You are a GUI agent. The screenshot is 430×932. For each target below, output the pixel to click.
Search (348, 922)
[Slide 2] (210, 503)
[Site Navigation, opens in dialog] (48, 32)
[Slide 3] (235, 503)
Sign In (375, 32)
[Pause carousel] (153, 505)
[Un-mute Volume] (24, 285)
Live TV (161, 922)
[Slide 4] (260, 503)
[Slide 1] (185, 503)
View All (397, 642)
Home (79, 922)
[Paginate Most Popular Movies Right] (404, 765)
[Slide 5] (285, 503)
* * *
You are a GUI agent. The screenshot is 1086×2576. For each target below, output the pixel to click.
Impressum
--
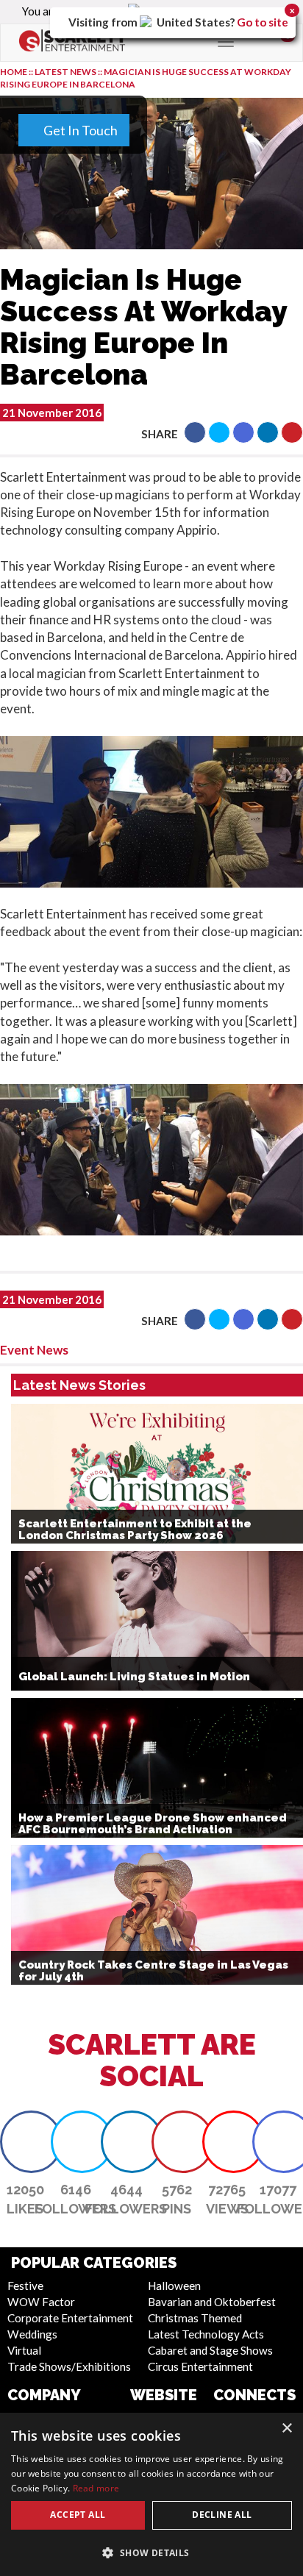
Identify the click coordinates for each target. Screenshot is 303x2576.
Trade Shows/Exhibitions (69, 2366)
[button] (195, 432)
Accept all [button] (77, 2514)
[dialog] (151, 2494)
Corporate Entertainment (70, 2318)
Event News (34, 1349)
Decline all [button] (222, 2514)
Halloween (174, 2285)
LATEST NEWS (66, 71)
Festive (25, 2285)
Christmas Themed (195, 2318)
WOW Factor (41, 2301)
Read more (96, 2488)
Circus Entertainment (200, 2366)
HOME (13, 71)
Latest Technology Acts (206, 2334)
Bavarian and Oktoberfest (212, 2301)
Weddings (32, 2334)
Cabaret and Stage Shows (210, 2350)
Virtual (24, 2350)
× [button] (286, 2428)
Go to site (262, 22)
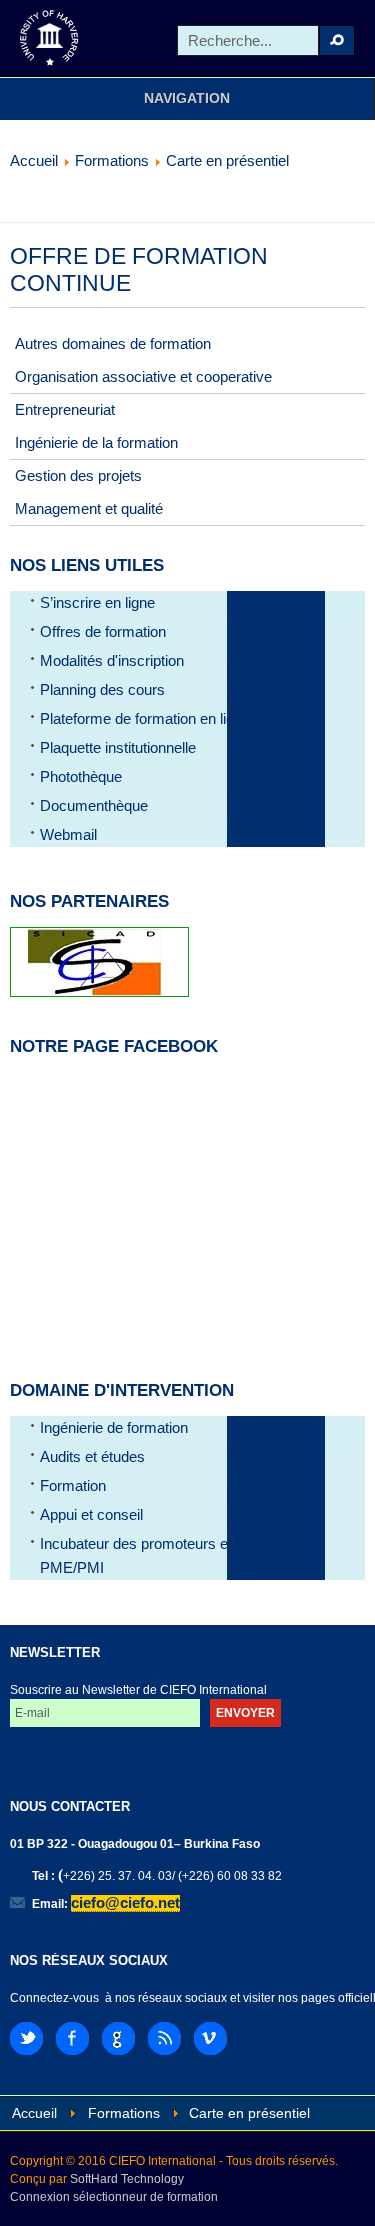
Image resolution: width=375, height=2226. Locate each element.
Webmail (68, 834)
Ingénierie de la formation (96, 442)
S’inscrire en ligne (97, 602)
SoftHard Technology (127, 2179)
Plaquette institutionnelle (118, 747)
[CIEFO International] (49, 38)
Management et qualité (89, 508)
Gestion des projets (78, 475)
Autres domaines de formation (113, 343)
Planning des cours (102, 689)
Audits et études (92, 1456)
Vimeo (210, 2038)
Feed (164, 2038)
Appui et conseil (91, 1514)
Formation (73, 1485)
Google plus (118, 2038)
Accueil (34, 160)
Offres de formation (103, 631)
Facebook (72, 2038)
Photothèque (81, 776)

* _Task directions_: Above are the records; print exactly the lines from the line with "Halloween (174, 2285)" to the line with "Cabaret and Stage Shows (210, 2350)", including both, and nothing else.

* _Solved problem_:
Halloween (174, 2285)
LATEST NEWS (66, 71)
Festive (25, 2285)
Christmas Themed (195, 2318)
WOW Factor (41, 2301)
Read more (96, 2488)
Circus Entertainment (200, 2366)
HOME (13, 71)
Latest Technology Acts (206, 2334)
Bavarian and Oktoberfest (212, 2301)
Weddings (32, 2334)
Cabaret and Stage Shows (210, 2350)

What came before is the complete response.